TensorflowDatasets#

class langchain_community.utilities.tensorflow_datasets.TensorflowDatasets[source]#

Bases: BaseModel

Access to the TensorFlow Datasets.

The Current implementation can work only with datasets that fit in a memory.

TensorFlow Datasets is a collection of datasets ready to use, with TensorFlow or other Python ML frameworks, such as Jax. All datasets are exposed as tf.data.Datasets. To get started see the Guide: https://www.tensorflow.org/datasets/overview and the list of datasets: https://www.tensorflow.org/datasets/catalog/

overview#all_datasets

You have to provide the sample_to_document_function: a function that: a sample from the dataset-specific format to the Document.

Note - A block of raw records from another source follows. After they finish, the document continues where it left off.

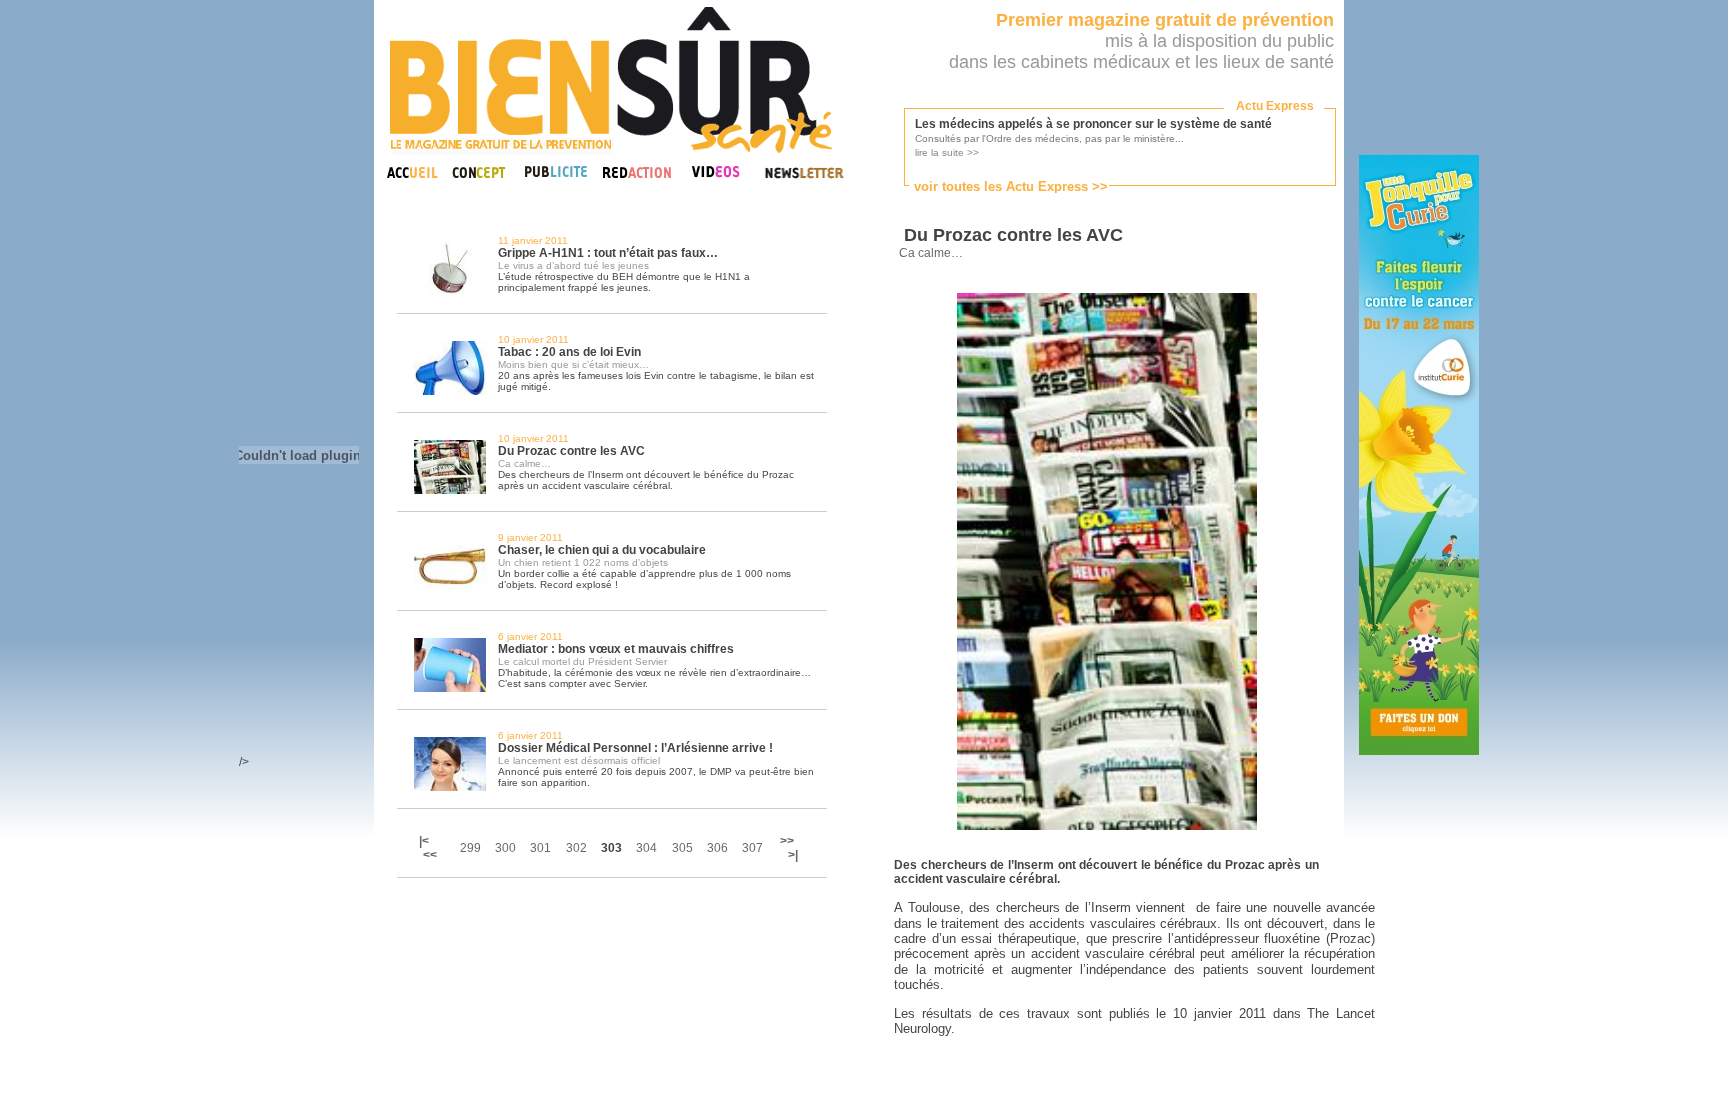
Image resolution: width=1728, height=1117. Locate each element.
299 (470, 848)
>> (787, 841)
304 (646, 848)
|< (425, 841)
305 (682, 848)
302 (576, 848)
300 (505, 848)
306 (717, 848)
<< (430, 855)
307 (752, 848)
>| (793, 855)
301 (540, 848)
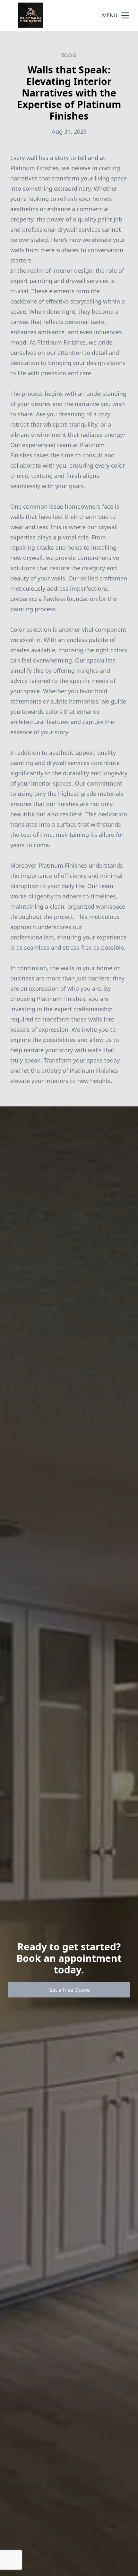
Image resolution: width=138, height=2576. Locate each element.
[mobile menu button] (125, 15)
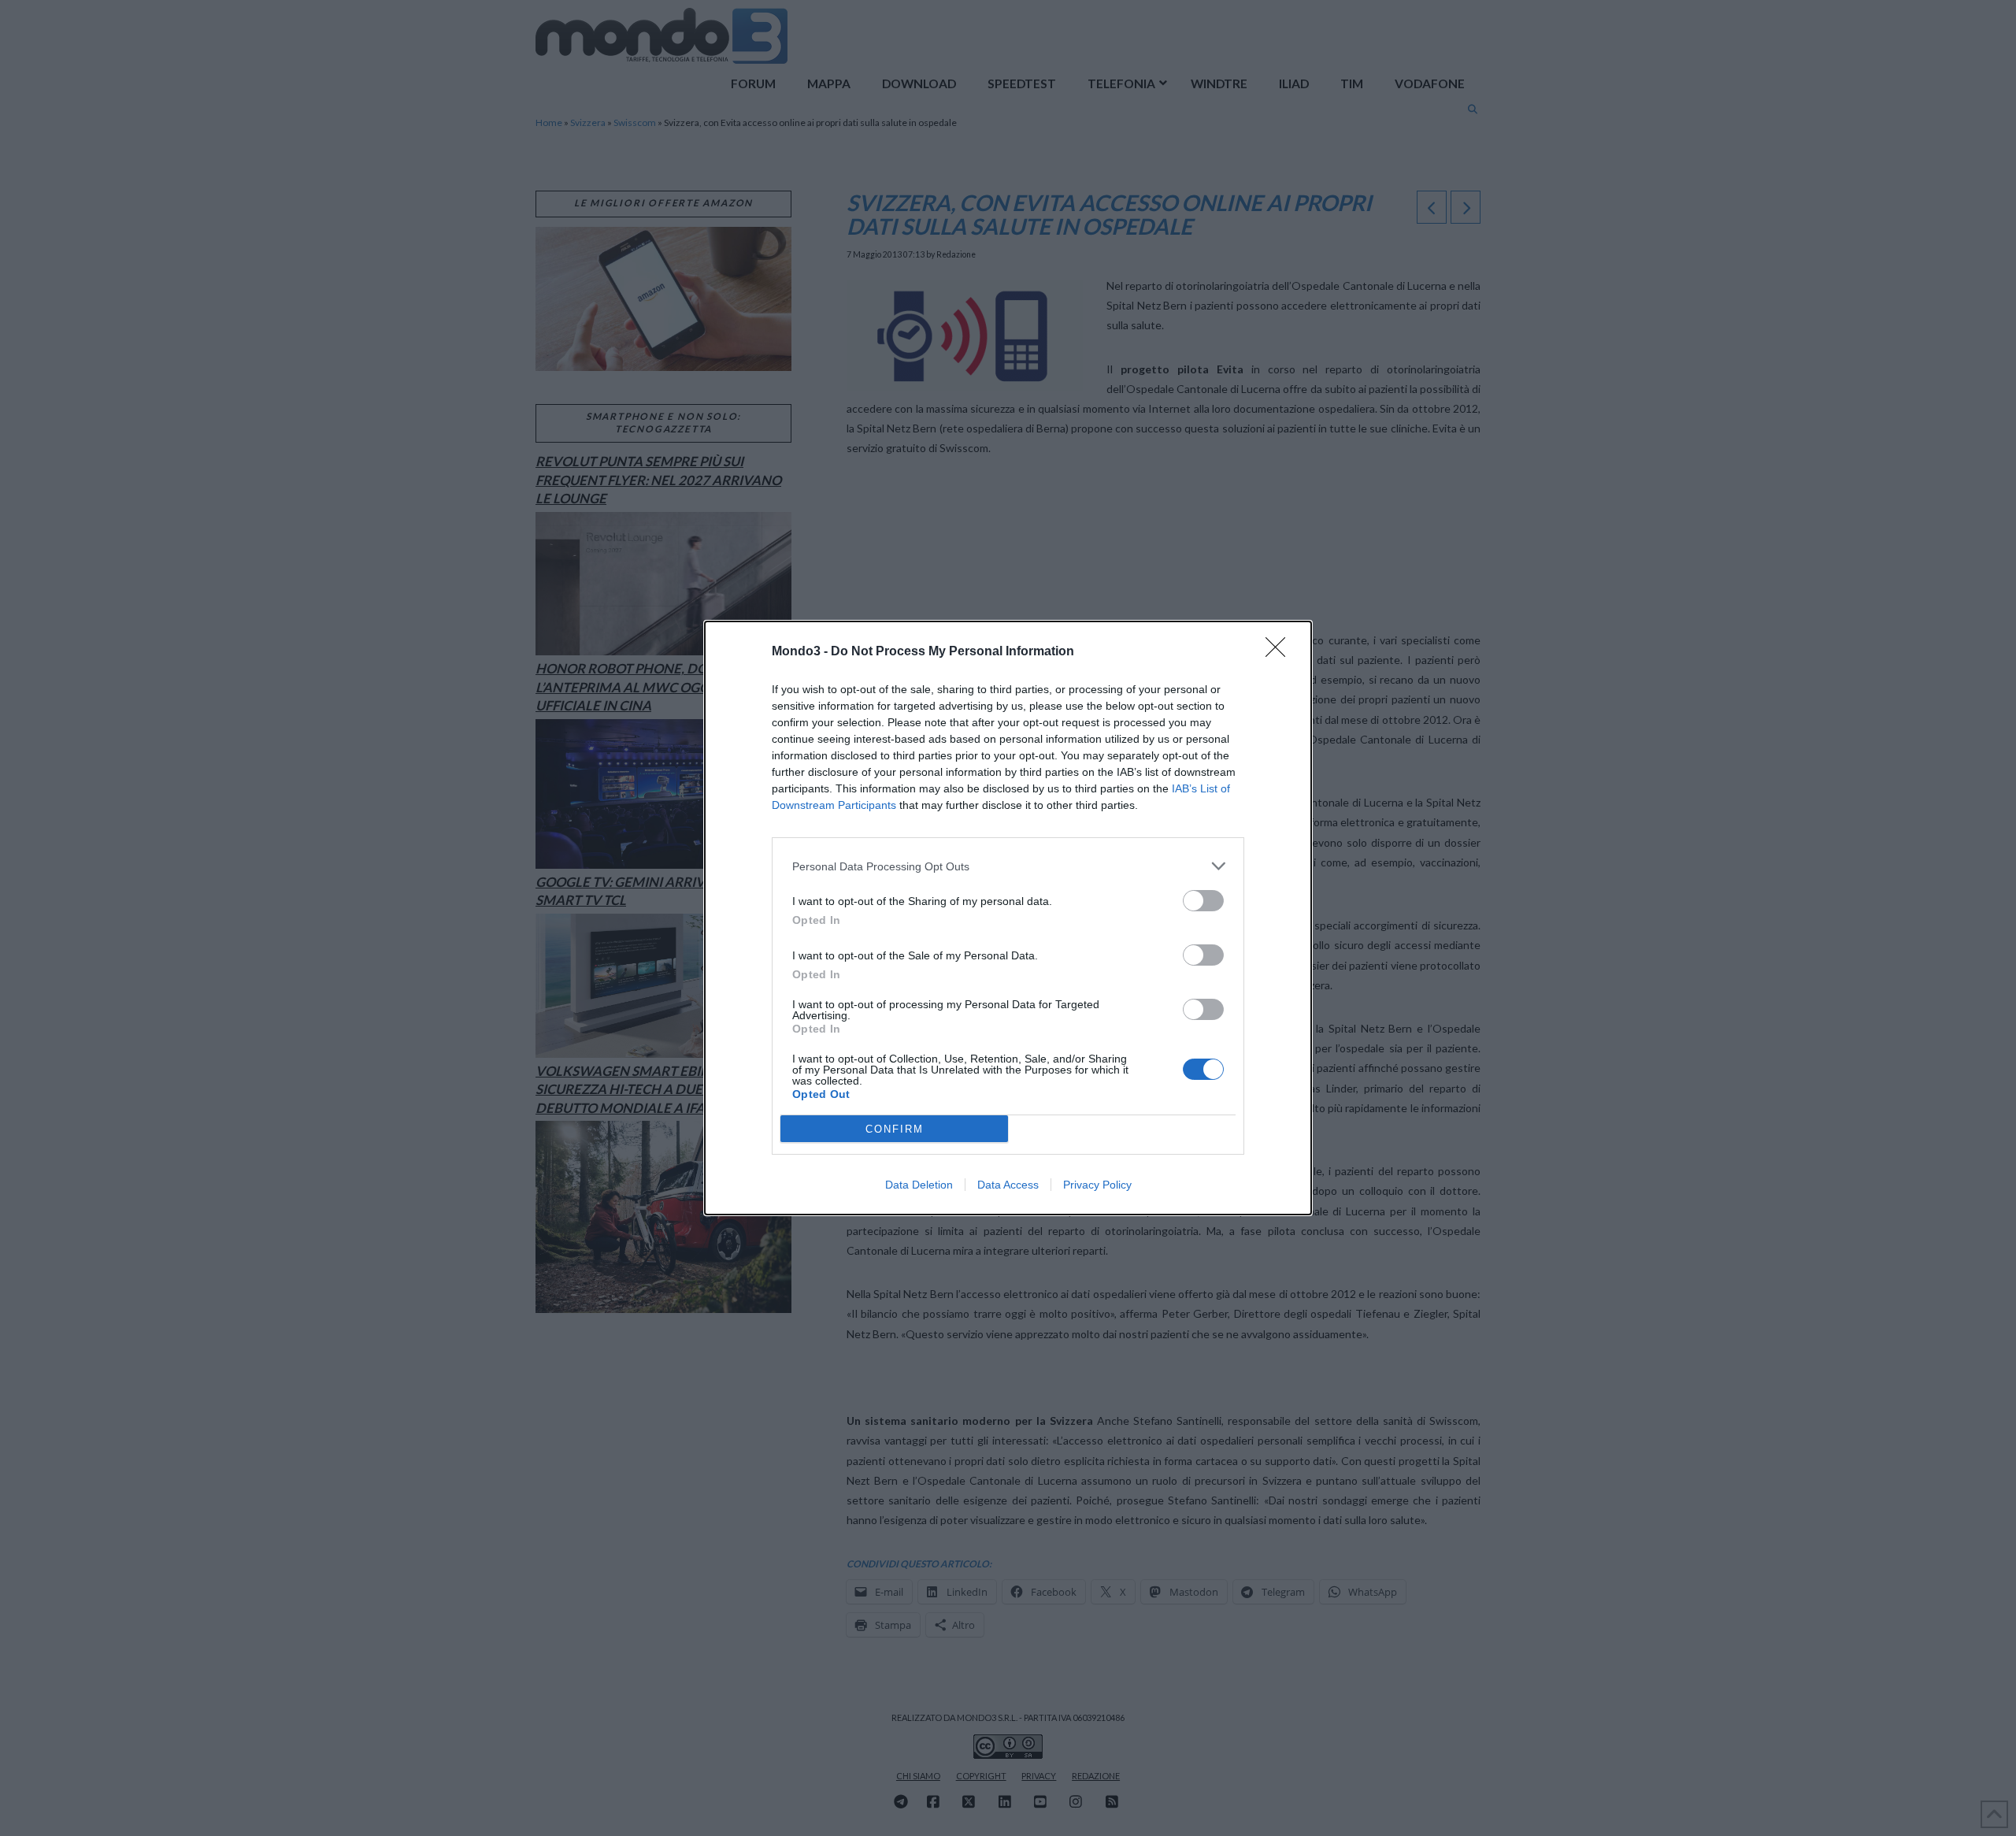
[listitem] (1008, 866)
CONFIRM (894, 1129)
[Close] (1280, 652)
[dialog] (1008, 918)
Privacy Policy (1097, 1184)
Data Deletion (919, 1184)
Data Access (1008, 1184)
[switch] (1203, 900)
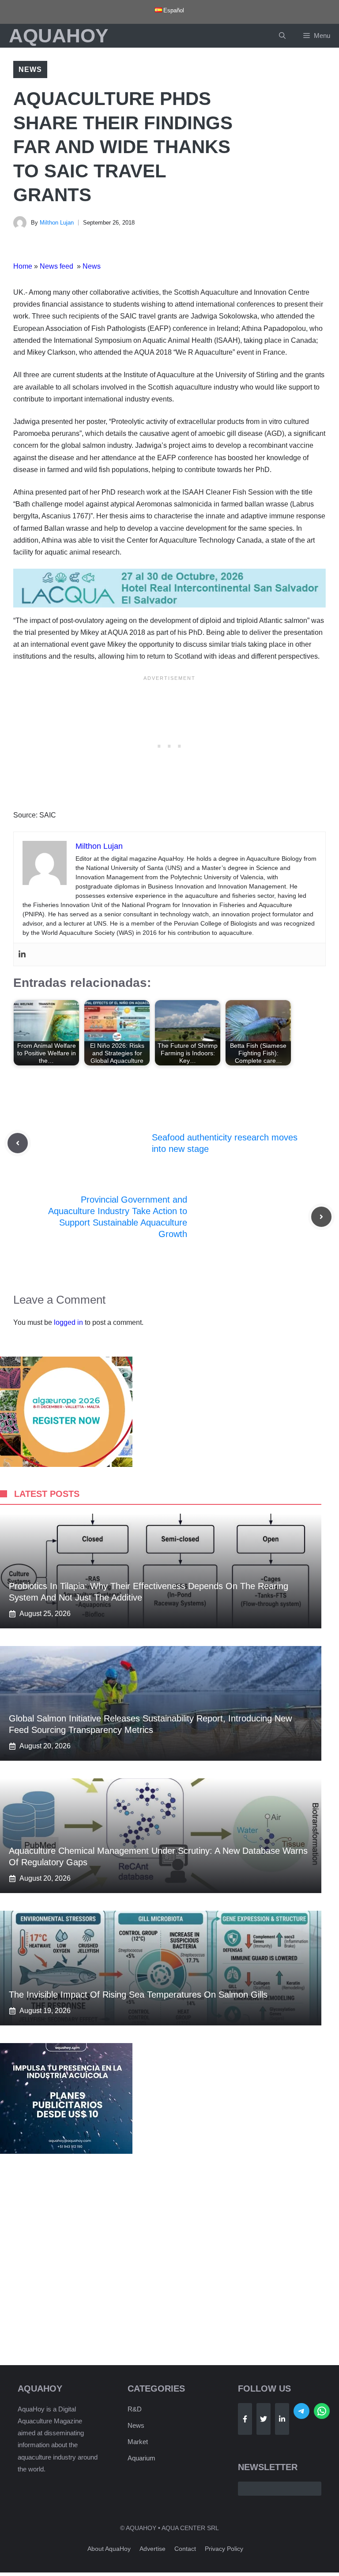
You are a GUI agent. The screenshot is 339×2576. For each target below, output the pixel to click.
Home (22, 266)
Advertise (152, 2548)
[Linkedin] (22, 954)
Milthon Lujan (57, 222)
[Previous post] (17, 1143)
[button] (282, 36)
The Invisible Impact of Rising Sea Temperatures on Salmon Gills (138, 1994)
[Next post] (321, 1217)
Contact (185, 2548)
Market (138, 2441)
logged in (68, 1322)
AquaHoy (58, 35)
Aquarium (141, 2458)
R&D (135, 2409)
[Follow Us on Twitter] (263, 2419)
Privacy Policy (224, 2548)
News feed (57, 266)
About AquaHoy (109, 2548)
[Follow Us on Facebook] (245, 2419)
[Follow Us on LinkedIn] (282, 2419)
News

dataset_name#: the name of the dataset to load

split_name#: the name of the split to load. Defaults to “train”.

load_max_docs#: a limit to the number of loaded documents. Defaults to 100.

sample_to_document_function#: a function that converts a dataset sample to a Document

Example

from langchain_community.utilities import TensorflowDatasets

def mlqaen_example_to_document(example: dict) -> Document:
    return Document(
        page_content=decode_to_str(example["context"]),
        metadata={
            "id": decode_to_str(example["id"]),
            "title": decode_to_str(example["title"]),
            "question": decode_to_str(example["question"]),
            "answer": decode_to_str(example["answers"]["text"][0]),
        },
    )

tsds_client = TensorflowDatasets(
        dataset_name="mlqa/en",
        split_name="train",
        load_max_docs=MAX_DOCS,
        sample_to_document_function=mlqaen_example_to_document,
    )

Create a new model by parsing and validating input data from keyword arguments.

Raises [ValidationError][pydantic_core.ValidationError] if the input data cannot be validated to form a valid model.

self is explicitly positional-only to allow self as a field name.

param dataset_name: str = ''#

param load_max_docs: int = 100#

param sample_to_document_function: Callable[[Dict], Document] | None = None#

param split_name: str = 'train'#

lazy_load() → Iterator[Document][source]#

Download a selected dataset lazily.

Returns: an iterator of Documents.

Return type:: Iterator[Document]

load() → List[Document][source]#

Download a selected dataset.

Returns: a list of Documents.

Return type:: List[Document]